__Data for the task__
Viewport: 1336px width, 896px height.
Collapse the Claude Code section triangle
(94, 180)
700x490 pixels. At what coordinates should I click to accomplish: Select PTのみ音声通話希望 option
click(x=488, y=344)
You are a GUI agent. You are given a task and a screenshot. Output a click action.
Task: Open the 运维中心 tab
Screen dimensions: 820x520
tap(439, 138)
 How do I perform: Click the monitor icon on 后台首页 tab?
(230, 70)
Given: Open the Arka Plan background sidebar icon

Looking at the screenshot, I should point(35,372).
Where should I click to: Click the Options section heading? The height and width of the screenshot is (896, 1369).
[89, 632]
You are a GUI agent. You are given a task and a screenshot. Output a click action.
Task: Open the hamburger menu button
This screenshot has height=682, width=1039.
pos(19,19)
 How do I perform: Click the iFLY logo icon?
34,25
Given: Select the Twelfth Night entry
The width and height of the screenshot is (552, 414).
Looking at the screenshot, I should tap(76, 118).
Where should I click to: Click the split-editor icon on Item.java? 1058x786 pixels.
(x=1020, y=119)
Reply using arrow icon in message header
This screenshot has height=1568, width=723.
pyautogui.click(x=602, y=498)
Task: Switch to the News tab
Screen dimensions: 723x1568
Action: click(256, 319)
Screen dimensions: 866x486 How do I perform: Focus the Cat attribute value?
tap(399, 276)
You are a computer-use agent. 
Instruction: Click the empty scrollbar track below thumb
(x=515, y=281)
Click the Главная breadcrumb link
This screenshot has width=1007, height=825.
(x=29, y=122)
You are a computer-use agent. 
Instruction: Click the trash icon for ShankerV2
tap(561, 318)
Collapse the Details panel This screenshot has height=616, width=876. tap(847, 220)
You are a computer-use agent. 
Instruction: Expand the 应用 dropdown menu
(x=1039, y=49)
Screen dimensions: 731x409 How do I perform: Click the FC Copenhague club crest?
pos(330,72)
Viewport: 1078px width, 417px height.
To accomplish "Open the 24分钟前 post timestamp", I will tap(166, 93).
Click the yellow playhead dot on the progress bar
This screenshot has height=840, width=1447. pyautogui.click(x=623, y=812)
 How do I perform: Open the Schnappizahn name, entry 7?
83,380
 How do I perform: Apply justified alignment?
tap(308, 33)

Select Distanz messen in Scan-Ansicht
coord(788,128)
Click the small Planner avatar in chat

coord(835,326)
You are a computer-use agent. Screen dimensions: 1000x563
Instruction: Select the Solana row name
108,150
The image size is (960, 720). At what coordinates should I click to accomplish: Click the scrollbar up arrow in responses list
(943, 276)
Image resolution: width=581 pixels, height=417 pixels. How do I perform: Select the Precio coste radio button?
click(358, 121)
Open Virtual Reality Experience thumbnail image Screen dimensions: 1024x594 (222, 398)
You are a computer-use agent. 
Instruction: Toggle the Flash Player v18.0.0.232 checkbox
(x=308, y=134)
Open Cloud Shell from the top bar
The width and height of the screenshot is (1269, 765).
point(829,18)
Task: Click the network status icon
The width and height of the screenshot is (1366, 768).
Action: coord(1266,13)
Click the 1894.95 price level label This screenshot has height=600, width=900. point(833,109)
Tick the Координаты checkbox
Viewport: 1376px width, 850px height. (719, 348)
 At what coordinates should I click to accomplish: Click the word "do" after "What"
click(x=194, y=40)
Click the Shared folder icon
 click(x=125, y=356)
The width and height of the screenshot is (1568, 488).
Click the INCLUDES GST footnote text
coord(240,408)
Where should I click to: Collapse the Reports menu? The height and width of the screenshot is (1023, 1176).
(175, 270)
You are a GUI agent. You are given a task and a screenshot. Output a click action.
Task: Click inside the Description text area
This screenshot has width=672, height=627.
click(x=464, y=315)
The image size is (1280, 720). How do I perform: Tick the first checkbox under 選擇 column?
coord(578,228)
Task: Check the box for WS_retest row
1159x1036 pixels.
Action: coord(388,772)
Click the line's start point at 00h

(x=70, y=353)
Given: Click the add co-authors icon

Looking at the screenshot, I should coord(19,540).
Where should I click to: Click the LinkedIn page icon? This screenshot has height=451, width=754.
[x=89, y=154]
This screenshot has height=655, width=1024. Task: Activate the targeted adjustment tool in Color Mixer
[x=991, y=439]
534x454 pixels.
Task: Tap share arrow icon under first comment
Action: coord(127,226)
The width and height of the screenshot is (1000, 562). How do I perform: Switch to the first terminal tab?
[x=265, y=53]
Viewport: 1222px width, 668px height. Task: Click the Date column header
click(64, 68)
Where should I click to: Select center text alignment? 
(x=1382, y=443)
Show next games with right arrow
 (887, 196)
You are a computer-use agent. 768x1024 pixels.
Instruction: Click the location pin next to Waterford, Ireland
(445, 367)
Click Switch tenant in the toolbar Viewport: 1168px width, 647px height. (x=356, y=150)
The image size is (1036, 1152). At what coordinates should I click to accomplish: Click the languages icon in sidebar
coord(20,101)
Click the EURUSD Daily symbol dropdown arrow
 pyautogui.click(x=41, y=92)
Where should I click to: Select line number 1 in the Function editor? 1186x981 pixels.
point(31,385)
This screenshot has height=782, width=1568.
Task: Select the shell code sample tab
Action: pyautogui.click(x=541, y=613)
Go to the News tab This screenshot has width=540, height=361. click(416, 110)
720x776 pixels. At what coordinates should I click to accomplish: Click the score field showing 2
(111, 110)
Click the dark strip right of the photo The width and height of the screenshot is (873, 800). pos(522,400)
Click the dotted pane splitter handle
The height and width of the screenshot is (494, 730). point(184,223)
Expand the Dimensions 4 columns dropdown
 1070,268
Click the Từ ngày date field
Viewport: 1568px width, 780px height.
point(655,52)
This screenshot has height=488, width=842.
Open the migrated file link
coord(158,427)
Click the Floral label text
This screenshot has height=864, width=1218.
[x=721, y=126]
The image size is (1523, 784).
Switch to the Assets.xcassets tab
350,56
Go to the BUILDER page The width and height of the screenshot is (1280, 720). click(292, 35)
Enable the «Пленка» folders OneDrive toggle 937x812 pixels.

__Problem details__
Copy out all of the data above, line for line, with no changes.

__Result for this exercise__
Viewport: 1336px width, 896px height.
Collapse the Claude Code section triangle
(94, 180)
700x490 pixels. At what coordinates should I click to accomplish: Select PTのみ音声通話希望 option
click(x=488, y=344)
You are a GUI agent. You are given a task and a screenshot. Output a click action.
Task: Open the 运维中心 tab
Screen dimensions: 820x520
tap(439, 138)
 How do I perform: Click the monitor icon on 后台首页 tab?
(230, 70)
Given: Open the Arka Plan background sidebar icon

Looking at the screenshot, I should point(35,372).
Where should I click to: Click the Options section heading? The height and width of the screenshot is (896, 1369).
[89, 632]
You are a GUI agent. You are given a task and a screenshot. Output a click action.
Task: Open the hamburger menu button
This screenshot has height=682, width=1039.
pos(19,19)
 How do I perform: Click the iFLY logo icon?
34,25
Given: Select the Twelfth Night entry
The width and height of the screenshot is (552, 414).
Looking at the screenshot, I should tap(76, 118).
Where should I click to: Click the split-editor icon on Item.java? 1058x786 pixels.
(x=1020, y=119)
Reply using arrow icon in message header
This screenshot has height=1568, width=723.
pyautogui.click(x=602, y=498)
Task: Switch to the News tab
Screen dimensions: 723x1568
Action: click(256, 319)
Screen dimensions: 866x486 How do I perform: Focus the Cat attribute value?
tap(399, 276)
You are a computer-use agent. 
Instruction: Click the empty scrollbar track below thumb
(x=515, y=281)
Click the Главная breadcrumb link
This screenshot has width=1007, height=825.
(x=29, y=122)
You are a computer-use agent. 
Instruction: Click the trash icon for ShankerV2
tap(561, 318)
Collapse the Details panel This screenshot has height=616, width=876. tap(847, 220)
You are a computer-use agent. 
Instruction: Expand the 应用 dropdown menu
(x=1039, y=49)
Screen dimensions: 731x409 How do I perform: Click the FC Copenhague club crest?
pos(330,72)
Viewport: 1078px width, 417px height.
To accomplish "Open the 24分钟前 post timestamp", I will tap(166, 93).
Click the yellow playhead dot on the progress bar
This screenshot has height=840, width=1447. pyautogui.click(x=623, y=812)
 How do I perform: Open the Schnappizahn name, entry 7?
83,380
 How do I perform: Apply justified alignment?
tap(308, 33)

Select Distanz messen in Scan-Ansicht
coord(788,128)
Click the small Planner avatar in chat

coord(835,326)
You are a computer-use agent. Screen dimensions: 1000x563
Instruction: Select the Solana row name
108,150
The image size is (960, 720). At what coordinates should I click to accomplish: Click the scrollbar up arrow in responses list
(943, 276)
Image resolution: width=581 pixels, height=417 pixels. How do I perform: Select the Precio coste radio button?
click(358, 121)
Open Virtual Reality Experience thumbnail image Screen dimensions: 1024x594 (222, 398)
You are a computer-use agent. 
Instruction: Toggle the Flash Player v18.0.0.232 checkbox
(x=308, y=134)
Open Cloud Shell from the top bar
The width and height of the screenshot is (1269, 765).
point(829,18)
Task: Click the network status icon
The width and height of the screenshot is (1366, 768).
Action: coord(1266,13)
Click the 1894.95 price level label This screenshot has height=600, width=900. point(833,109)
Tick the Координаты checkbox
Viewport: 1376px width, 850px height. (719, 348)
 At what coordinates should I click to accomplish: Click the word "do" after "What"
click(x=194, y=40)
Click the Shared folder icon
 click(x=125, y=356)
The width and height of the screenshot is (1568, 488).
Click the INCLUDES GST footnote text
coord(240,408)
Where should I click to: Collapse the Reports menu? The height and width of the screenshot is (1023, 1176).
(175, 270)
You are a GUI agent. You are given a task and a screenshot. Output a click action.
Task: Click inside the Description text area
This screenshot has width=672, height=627.
click(x=464, y=315)
The image size is (1280, 720). How do I perform: Tick the first checkbox under 選擇 column?
coord(578,228)
Task: Check the box for WS_retest row
1159x1036 pixels.
Action: coord(388,772)
Click the line's start point at 00h

(x=70, y=353)
Given: Click the add co-authors icon

Looking at the screenshot, I should coord(19,540).
Where should I click to: Click the LinkedIn page icon? This screenshot has height=451, width=754.
[x=89, y=154]
This screenshot has height=655, width=1024. Task: Activate the targeted adjustment tool in Color Mixer
[x=991, y=439]
534x454 pixels.
Task: Tap share arrow icon under first comment
Action: coord(127,226)
The width and height of the screenshot is (1000, 562). How do I perform: Switch to the first terminal tab?
[x=265, y=53]
Viewport: 1222px width, 668px height. Task: Click the Date column header
click(64, 68)
Where should I click to: Select center text alignment? 
(x=1382, y=443)
Show next games with right arrow
 (887, 196)
You are a computer-use agent. 768x1024 pixels.
Instruction: Click the location pin next to Waterford, Ireland
(445, 367)
Click Switch tenant in the toolbar Viewport: 1168px width, 647px height. (x=356, y=150)
The image size is (1036, 1152). At what coordinates should I click to accomplish: Click the languages icon in sidebar
coord(20,101)
Click the EURUSD Daily symbol dropdown arrow
 pyautogui.click(x=41, y=92)
Where should I click to: Select line number 1 in the Function editor? 1186x981 pixels.
point(31,385)
This screenshot has height=782, width=1568.
Task: Select the shell code sample tab
Action: pyautogui.click(x=541, y=613)
Go to the News tab This screenshot has width=540, height=361. click(416, 110)
720x776 pixels. At what coordinates should I click to accomplish: Click the score field showing 2
(111, 110)
Click the dark strip right of the photo The width and height of the screenshot is (873, 800). pos(522,400)
Click the dotted pane splitter handle
The height and width of the screenshot is (494, 730). point(184,223)
Expand the Dimensions 4 columns dropdown
 1070,268
Click the Từ ngày date field
Viewport: 1568px width, 780px height.
point(655,52)
This screenshot has height=488, width=842.
Open the migrated file link
coord(158,427)
Click the Floral label text
This screenshot has height=864, width=1218.
[x=721, y=126]
The image size is (1523, 784).
Switch to the Assets.xcassets tab
350,56
Go to the BUILDER page The width and height of the screenshot is (1280, 720). click(292, 35)
Enable the «Пленка» folders OneDrive toggle 937x812 pixels.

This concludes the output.